Small food firms hit hardest by mandatory nutritional labelling

Mandatory nutrition labelling requirements are likely to hit smaller food companies hardest, international policy specialist EAS has warned.

Food companies have five years to implement the mandatory nutrition labelling rules of the European Union’s Food Information to Consumers Regulation published this week (22 November).

The clock starts ticking towards the five-year deadline for nutrition labelling requirements 20 days after publication— 13 December 2011.

While most aspects of the regulation become applicable on 13 December 2014, companies have been given an extended transition period until 13 December 2016 to get in line with nutrition labelling requirements.

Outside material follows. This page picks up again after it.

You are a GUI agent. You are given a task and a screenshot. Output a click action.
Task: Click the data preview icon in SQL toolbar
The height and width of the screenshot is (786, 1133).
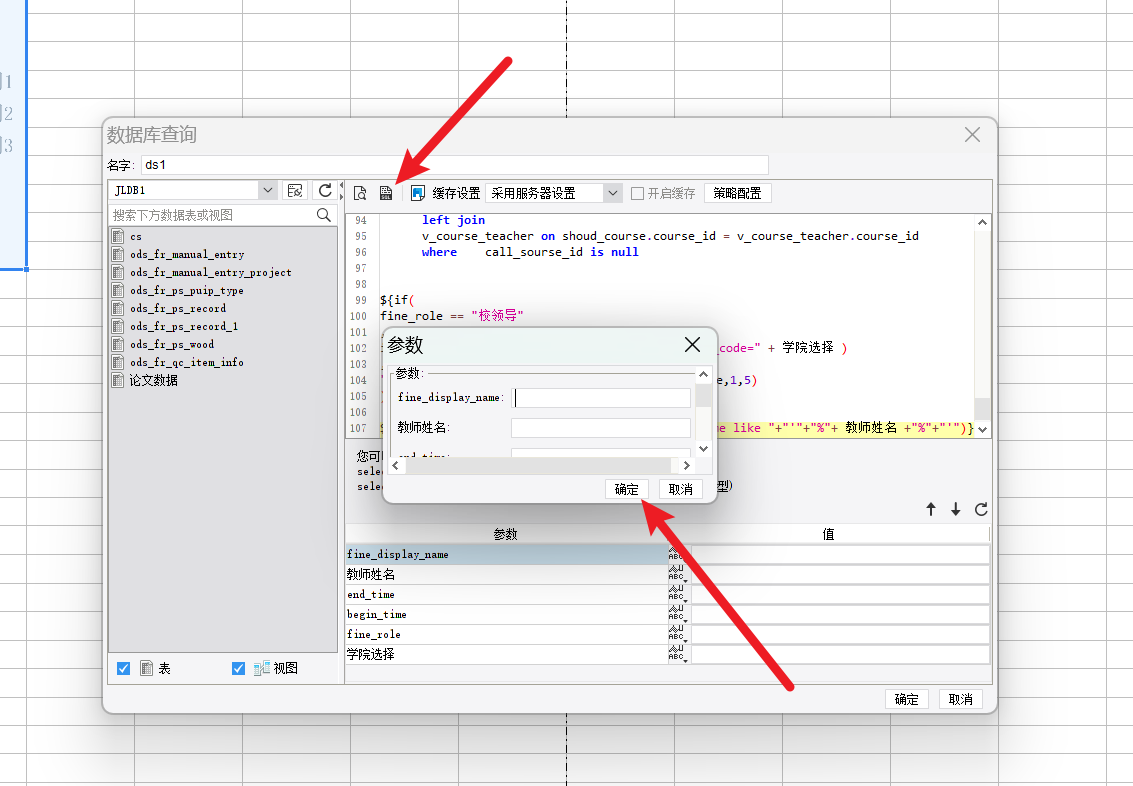[x=360, y=193]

Commenting, Xavier Lavigne, food law manager at EAS, said: “The new food labelling regulation means inevitable changes for companies,” said Mr Lavigne. “The costs of conforming to the mandatory nutrient content rules will most likely hit the smaller food companies more than the larger ones, as many of the larger companies already have some type of nutrition labelling which will simply need to be adapted.”

One of the challenges manufacturers will face will be pack designs — the regulation introduces a minimum font size of 1.2mm for all mandatory label information, and 0.9mm for products where packaging has a largest surface of less than 80cm2. For manufacturers it means that knowing how to use the space on certain packages will be key.

Lavigne continued: “Already some companies are looking into the creation of understandable symbols in order to gain space and to deal with multilingual challenges. Most companies in the food sector will be pressured into a detailed review of their product packaging in the months and years to come.”